Allowing those vast majority of the claims, which “likely have zero value” were they to attempt to pursue the claims in court, “would dramatically skew the results, using generic values for the votes of legitimate claims and significantly inflated values for the votes of those holding non-compensable claims.”

Further, CNA argued the proposed “matrix” balloting system in Oakfabco’s proposed plan would open up “opportunities for abuse” for the trial lawyers representing the asbestos claimants group to essentially stuff the ballot box.

“The plaintiffs’ lawyers have an obvious incentive to assert their entitlement to vote larger numbers of claims with larger values, and now that the Debtor has struck a deal with the asbestos committee members in exchange for their votes, the Debtor supports this get-out-the-vote effort,” CNA wrote.

And, while CNA asserted the liquidation plan would grant outsized influence to allegedly worthless claims, the insurer further argued the plan’s proposal to render its own contribution claim worthless, would “disenfranchise” the insurer, stifling its vote in the outcome of the plan.

CNA asked the court to order discovery into the nature of the remaining claimants to quantify which claimants should be allowed to vote on the Oakfabco liquidation plan.

In response filed May 8, Oakfabco’s lawyers asked the court to brush aside CAN’s objections, characterizing the insurer’s arguments as “misplaced” and saying the insurer’s claims concerning disenfranchisement “cannot be taken seriously.”
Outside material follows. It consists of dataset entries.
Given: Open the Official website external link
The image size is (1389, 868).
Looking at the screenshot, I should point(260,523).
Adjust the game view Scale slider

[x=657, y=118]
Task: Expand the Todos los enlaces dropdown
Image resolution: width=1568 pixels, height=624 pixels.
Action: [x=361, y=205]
Oakfabco said CNA’s contention concerning the relative merit of the various asbestos claimants amounts to little more than the insurer’s “opinion (at best).”

“The Debtor’s proposed voting procedure offers only a way to efficiently value those claims for voting purposes,” Oakfabco wrote. “The proposed voting procedure neither liquidates any claim nor grants any recovery to any claimant.”

Oakfabco asserted the proposed discovery proceedings, to “screen out unmeritorious claims,” would “threaten to consume a significant portion of the estate’s assets, and could leave little or nothing for ‘meritorious’ claims to recover after a plan is confirmed and becomes effective.”

“All together, the arguments in CNA’s Reply amount to nothing more than an attempt to distract the Court and to obfuscate what is a reasonable and common voting procedure for asbestos-related claims in an asbestos-related Chapter 11 case,” Oakfabco wrote. “CNA may not like that proposal because it does not offer the advantages or leverage that CNA is seeking to elevate its own interests in this Chapter 11 case, but its disfavor cannot justify departing from the Debtor’s reasonable and appropriate voting procedure proposal.”

CNA is represented in the action by attorneys Michael Lotus and David Christian, of David Christian Attorneys LLC, of Prairie Village, Kan.

Oakfabco is represented by attorneys Stephen T. Bobo, Paul M. Singer and Andrew J. Muha, of the firm of Reed Smith LLP, of Chicago and Pittsburgh.